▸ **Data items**
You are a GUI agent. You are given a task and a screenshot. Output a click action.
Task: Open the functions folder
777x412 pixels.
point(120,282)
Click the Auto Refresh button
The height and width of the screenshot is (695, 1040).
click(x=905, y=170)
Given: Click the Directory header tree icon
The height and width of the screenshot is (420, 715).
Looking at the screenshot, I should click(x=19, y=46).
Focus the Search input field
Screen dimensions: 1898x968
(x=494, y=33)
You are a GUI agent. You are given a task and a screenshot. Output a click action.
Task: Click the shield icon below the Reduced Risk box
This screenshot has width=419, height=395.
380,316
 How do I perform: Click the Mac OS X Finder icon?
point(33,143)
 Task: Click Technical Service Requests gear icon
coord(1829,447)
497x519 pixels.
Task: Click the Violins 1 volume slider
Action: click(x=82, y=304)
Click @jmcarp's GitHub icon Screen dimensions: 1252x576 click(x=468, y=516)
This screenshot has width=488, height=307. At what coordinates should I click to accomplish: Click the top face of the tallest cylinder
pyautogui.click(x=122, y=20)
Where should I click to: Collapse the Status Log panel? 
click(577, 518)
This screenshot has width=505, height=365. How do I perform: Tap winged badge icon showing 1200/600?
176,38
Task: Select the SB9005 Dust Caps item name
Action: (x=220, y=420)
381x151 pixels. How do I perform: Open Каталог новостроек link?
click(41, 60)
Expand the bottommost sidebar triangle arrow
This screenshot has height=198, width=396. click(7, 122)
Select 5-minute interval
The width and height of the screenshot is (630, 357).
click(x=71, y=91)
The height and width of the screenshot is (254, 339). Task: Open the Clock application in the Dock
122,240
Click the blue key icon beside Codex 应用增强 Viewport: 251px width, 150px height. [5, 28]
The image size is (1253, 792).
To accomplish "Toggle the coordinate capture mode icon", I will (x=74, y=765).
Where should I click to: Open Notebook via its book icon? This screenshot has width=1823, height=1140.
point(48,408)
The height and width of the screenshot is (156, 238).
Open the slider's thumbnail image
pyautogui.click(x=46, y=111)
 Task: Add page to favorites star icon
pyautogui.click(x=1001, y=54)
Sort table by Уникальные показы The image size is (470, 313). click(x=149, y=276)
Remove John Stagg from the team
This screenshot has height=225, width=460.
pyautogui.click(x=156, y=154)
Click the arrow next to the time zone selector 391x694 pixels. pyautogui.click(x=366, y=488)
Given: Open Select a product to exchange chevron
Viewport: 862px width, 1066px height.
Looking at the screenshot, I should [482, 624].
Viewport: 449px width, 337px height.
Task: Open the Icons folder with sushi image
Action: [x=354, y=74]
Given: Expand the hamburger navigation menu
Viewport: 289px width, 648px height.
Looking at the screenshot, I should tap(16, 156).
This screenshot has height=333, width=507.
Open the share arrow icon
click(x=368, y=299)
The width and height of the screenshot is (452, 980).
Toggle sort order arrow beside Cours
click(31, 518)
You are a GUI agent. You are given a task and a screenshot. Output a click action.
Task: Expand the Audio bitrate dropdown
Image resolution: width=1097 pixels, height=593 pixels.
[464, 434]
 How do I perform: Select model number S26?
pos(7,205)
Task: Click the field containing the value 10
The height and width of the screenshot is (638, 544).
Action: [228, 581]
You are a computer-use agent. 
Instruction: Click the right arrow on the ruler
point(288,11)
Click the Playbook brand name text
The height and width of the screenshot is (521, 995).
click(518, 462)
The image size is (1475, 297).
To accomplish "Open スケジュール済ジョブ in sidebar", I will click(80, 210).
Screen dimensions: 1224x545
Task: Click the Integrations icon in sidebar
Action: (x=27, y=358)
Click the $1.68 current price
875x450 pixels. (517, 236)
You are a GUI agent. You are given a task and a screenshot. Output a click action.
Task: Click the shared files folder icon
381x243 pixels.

▸ **Problem description**
Please collect every line from the records above that contains the string "field". Copy those lines in their original order.

▸ **The output**
Focus the Search input field
Task: Click the field containing the value 10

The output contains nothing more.